* _Task objective_
Which lines in the items below contain the word "link"? Gather each one in full.

* _Information supplied_
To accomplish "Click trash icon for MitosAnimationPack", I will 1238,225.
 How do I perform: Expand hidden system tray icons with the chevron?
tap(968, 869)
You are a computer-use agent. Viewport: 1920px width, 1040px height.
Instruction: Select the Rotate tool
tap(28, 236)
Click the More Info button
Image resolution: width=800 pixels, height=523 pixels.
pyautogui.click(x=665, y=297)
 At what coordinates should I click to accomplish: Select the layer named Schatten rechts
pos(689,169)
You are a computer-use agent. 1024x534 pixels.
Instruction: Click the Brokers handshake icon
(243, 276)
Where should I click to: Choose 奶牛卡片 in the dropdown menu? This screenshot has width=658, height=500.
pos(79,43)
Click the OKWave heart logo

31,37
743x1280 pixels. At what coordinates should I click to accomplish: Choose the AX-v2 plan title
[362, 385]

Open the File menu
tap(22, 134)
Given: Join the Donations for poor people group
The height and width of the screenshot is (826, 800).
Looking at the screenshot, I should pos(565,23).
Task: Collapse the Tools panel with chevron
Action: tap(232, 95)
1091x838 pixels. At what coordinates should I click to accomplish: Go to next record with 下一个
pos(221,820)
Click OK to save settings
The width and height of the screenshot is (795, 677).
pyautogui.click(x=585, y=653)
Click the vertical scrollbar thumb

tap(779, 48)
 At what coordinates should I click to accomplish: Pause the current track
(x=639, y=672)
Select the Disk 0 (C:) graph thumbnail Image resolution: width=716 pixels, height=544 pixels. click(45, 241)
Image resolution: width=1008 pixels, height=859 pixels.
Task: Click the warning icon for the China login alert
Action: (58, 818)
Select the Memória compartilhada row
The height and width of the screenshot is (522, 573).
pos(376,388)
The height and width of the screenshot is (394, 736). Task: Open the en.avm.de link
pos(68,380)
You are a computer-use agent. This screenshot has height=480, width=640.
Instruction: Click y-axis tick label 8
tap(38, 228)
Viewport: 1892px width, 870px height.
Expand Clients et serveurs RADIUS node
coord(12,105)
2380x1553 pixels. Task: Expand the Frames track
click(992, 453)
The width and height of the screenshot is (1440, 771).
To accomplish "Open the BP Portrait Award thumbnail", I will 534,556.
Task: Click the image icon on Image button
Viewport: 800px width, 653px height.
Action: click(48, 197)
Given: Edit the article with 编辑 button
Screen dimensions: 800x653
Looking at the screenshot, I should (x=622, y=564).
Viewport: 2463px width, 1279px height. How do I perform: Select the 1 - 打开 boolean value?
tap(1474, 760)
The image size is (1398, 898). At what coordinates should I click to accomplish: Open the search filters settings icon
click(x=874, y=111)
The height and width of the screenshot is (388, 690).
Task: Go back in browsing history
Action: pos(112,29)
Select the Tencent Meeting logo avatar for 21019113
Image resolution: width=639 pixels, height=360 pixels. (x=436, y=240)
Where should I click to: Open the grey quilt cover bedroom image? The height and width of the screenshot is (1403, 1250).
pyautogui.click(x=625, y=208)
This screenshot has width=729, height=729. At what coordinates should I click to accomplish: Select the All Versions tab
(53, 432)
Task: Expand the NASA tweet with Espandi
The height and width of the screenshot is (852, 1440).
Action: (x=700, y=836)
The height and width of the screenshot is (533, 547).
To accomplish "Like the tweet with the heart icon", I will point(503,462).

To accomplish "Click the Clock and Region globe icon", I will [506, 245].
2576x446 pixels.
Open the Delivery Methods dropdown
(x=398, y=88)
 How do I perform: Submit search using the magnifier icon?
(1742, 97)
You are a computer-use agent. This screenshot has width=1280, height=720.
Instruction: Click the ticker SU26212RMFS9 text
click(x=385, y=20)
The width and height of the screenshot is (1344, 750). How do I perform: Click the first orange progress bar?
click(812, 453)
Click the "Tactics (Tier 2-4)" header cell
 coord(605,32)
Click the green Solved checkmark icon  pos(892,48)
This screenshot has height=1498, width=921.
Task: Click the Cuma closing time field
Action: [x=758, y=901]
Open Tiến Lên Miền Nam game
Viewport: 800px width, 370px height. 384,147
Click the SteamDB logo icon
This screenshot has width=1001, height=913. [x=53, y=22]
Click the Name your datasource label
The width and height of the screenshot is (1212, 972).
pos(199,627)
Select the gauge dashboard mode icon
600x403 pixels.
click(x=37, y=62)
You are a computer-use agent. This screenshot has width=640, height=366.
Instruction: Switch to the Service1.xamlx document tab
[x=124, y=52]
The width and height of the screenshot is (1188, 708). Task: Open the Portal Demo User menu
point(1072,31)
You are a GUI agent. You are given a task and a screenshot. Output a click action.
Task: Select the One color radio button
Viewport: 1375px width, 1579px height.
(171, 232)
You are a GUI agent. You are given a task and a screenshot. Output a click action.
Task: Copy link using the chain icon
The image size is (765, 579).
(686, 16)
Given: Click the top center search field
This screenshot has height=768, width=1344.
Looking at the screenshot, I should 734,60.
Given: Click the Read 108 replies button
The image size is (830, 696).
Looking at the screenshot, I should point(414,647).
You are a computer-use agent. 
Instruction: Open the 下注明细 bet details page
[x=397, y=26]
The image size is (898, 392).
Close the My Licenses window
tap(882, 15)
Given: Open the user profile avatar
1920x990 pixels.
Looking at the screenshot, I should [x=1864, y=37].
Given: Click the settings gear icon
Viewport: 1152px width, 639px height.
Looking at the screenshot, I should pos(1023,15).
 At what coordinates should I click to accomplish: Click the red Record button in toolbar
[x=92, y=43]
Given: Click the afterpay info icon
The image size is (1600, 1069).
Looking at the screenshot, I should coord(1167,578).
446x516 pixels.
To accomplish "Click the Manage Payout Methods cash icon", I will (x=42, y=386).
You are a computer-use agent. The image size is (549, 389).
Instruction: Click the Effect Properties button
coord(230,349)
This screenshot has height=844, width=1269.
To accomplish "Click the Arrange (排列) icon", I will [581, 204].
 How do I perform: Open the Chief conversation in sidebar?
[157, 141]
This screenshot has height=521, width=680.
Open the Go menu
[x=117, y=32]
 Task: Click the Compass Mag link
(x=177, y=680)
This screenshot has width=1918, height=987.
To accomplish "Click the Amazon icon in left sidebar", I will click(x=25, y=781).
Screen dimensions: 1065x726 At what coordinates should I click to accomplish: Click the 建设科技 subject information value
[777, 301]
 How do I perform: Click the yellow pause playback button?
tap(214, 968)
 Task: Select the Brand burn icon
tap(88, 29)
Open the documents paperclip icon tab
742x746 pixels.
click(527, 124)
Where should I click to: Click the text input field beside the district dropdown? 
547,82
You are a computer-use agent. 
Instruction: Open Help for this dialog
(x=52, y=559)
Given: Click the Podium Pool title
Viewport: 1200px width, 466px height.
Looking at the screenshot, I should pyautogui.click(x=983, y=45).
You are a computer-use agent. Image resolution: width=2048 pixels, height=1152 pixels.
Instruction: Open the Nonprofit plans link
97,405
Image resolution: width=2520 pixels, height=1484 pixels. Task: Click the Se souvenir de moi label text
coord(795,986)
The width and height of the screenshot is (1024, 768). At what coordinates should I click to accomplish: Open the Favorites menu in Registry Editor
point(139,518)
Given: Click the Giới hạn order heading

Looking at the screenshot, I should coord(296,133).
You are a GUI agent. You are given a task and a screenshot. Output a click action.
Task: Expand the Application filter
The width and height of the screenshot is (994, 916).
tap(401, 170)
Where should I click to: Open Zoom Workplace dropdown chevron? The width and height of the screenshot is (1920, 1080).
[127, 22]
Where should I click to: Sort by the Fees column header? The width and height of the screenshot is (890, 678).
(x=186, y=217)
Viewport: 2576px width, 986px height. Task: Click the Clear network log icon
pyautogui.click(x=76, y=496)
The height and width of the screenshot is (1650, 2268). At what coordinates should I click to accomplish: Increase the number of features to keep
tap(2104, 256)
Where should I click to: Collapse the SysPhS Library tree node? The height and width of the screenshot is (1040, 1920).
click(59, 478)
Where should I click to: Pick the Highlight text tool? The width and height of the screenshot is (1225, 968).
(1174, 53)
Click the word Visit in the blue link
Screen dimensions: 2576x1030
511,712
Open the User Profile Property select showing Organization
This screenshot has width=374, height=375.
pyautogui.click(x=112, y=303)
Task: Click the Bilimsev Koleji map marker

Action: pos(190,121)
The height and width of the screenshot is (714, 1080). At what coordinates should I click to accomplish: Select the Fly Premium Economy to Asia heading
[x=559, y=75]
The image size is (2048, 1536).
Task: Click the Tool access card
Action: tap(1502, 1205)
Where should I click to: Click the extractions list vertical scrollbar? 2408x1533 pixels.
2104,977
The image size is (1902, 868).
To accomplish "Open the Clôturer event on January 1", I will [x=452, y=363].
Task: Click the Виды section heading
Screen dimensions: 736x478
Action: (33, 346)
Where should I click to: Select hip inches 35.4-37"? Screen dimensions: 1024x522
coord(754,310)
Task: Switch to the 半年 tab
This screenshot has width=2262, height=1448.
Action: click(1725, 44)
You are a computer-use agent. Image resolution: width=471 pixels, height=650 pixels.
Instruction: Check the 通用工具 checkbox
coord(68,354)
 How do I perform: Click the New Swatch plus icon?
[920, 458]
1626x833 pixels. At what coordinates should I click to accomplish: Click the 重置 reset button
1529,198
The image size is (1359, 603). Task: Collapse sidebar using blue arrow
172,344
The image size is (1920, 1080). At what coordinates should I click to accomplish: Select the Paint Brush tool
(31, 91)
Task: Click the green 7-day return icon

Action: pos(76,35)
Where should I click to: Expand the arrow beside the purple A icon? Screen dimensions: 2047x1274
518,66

* _Output of the exercise_
The height and width of the screenshot is (394, 736). Task: Open the en.avm.de link
Task: Copy link using the chain icon
 Task: Click the Compass Mag link
Instruction: Open the Nonprofit plans link
Click the word Visit in the blue link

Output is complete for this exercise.